* _WHAT TO WORK ON_:
Copy each line of the records below that mentions the word "Orologio".

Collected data
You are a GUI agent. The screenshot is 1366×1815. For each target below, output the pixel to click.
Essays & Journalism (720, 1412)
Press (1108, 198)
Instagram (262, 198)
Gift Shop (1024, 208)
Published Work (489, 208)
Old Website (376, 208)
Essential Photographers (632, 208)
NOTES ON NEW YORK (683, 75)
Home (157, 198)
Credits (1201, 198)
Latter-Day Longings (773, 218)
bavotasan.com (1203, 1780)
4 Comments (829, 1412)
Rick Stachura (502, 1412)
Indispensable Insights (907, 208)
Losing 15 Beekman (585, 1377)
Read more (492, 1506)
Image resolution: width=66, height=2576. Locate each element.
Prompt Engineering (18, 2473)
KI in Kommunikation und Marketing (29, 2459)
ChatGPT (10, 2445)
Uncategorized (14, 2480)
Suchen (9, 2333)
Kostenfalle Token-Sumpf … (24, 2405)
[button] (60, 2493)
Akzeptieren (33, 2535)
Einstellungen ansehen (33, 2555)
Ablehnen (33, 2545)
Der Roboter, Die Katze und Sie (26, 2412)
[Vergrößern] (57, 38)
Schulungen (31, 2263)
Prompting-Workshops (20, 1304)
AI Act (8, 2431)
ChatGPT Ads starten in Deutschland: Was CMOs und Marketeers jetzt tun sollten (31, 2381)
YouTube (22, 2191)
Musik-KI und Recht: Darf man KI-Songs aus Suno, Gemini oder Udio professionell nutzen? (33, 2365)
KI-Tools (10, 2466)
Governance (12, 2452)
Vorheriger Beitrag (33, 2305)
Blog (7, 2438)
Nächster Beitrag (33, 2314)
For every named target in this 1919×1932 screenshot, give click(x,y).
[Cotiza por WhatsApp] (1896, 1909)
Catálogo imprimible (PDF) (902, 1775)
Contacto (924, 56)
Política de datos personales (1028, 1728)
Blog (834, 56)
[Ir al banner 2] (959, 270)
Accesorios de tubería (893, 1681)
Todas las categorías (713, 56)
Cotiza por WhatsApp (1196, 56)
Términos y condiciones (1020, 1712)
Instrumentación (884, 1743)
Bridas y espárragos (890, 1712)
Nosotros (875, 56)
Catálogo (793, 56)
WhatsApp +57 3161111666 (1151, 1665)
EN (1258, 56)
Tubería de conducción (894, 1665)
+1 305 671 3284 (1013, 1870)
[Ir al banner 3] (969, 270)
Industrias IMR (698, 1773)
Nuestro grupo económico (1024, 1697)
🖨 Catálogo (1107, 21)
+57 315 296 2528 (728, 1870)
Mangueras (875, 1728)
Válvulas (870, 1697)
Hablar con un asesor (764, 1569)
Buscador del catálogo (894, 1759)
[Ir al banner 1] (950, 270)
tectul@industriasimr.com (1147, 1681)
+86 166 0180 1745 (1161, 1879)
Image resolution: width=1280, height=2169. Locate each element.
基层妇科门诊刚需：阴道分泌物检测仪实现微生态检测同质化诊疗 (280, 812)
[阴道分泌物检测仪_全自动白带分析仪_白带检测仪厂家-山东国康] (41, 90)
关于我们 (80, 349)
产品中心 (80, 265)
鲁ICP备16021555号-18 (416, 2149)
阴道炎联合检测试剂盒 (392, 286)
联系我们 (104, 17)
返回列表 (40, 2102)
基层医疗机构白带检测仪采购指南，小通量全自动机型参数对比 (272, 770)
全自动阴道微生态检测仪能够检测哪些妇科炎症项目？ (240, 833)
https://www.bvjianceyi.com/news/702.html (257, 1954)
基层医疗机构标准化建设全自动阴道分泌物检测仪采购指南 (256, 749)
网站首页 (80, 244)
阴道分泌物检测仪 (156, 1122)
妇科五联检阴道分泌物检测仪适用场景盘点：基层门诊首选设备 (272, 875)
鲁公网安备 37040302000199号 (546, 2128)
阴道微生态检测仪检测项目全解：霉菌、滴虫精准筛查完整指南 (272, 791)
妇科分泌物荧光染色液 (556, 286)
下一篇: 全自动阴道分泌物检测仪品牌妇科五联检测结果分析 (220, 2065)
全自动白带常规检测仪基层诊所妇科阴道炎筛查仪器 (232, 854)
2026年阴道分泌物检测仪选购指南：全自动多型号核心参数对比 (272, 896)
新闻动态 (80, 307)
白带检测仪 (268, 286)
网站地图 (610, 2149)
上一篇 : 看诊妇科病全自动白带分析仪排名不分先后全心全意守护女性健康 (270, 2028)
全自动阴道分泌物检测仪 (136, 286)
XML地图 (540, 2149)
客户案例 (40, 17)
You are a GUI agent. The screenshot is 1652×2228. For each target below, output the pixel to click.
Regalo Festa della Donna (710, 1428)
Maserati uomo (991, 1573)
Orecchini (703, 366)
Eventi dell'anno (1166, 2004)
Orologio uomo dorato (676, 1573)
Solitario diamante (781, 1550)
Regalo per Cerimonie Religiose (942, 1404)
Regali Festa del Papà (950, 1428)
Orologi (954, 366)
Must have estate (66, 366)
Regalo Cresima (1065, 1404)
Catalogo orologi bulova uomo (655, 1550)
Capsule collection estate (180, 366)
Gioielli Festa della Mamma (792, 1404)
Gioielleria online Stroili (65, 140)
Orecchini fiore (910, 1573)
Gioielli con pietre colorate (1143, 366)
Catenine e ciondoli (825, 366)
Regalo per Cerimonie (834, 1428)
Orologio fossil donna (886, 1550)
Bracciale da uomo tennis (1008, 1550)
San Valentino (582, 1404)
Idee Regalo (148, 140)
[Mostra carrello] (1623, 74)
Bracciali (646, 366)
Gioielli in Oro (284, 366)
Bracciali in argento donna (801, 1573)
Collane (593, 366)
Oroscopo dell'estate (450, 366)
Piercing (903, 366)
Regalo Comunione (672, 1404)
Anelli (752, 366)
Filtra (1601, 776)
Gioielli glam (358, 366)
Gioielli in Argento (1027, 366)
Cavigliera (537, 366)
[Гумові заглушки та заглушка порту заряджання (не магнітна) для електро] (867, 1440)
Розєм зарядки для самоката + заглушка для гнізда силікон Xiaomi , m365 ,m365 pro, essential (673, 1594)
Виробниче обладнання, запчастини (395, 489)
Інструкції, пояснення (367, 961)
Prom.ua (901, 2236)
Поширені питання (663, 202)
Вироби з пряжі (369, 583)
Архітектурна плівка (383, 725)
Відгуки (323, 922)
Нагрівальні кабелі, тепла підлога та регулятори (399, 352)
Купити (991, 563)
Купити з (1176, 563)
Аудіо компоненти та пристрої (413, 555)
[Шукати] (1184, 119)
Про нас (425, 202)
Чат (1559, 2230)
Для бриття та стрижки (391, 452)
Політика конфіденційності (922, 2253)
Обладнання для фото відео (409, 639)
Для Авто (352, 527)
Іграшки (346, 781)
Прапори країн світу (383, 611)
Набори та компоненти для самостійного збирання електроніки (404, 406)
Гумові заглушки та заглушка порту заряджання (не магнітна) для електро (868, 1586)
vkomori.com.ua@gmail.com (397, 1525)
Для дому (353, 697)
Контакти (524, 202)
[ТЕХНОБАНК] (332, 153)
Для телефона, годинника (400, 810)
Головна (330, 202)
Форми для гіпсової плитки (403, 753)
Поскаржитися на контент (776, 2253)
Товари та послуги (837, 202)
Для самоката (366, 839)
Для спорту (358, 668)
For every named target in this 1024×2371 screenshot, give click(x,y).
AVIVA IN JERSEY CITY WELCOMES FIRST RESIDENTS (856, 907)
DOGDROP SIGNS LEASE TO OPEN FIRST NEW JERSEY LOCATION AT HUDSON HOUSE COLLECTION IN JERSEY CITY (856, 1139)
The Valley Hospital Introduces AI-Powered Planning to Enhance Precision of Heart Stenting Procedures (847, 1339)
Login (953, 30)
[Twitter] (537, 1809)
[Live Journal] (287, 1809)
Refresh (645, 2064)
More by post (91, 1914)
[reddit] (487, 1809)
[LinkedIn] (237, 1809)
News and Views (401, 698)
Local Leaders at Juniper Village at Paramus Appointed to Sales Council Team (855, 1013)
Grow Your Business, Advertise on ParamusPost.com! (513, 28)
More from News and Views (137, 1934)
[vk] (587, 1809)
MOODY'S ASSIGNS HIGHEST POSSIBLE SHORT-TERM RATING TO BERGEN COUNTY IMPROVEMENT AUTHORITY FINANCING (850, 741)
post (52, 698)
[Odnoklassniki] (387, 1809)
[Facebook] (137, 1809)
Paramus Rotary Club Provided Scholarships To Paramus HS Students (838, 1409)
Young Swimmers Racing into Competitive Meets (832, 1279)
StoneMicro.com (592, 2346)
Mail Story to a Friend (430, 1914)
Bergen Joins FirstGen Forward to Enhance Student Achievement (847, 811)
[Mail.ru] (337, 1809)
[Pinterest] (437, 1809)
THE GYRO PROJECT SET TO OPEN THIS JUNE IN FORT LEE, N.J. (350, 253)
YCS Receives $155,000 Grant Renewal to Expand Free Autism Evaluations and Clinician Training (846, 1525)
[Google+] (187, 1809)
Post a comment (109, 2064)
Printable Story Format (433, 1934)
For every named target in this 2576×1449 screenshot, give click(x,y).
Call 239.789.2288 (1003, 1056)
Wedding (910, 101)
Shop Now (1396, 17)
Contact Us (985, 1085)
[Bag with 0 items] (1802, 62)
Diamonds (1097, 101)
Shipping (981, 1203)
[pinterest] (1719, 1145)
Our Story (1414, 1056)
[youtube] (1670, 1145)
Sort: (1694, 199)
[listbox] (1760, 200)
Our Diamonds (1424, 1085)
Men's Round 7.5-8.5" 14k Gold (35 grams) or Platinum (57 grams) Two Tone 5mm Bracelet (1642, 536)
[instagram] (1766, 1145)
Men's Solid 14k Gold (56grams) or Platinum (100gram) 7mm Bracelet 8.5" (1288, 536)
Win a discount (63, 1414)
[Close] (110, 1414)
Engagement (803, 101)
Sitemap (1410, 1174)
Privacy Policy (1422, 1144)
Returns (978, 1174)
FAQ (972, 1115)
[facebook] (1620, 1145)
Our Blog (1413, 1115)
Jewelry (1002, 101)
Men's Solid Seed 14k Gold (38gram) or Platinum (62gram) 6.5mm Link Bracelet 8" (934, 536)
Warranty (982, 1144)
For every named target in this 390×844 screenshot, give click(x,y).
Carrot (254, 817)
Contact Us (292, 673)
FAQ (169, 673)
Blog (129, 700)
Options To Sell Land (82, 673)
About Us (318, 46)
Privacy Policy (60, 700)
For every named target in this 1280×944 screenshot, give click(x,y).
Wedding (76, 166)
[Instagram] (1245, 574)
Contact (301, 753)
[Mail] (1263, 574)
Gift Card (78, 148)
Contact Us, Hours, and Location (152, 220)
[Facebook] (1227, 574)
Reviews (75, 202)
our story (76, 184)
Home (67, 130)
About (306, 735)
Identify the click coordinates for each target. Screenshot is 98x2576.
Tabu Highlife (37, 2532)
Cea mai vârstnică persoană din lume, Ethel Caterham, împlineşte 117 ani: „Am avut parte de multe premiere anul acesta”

* _RESULT OF THE EXERCISE_:
Orologio uomo dorato (676, 1573)
Orologio fossil donna (886, 1550)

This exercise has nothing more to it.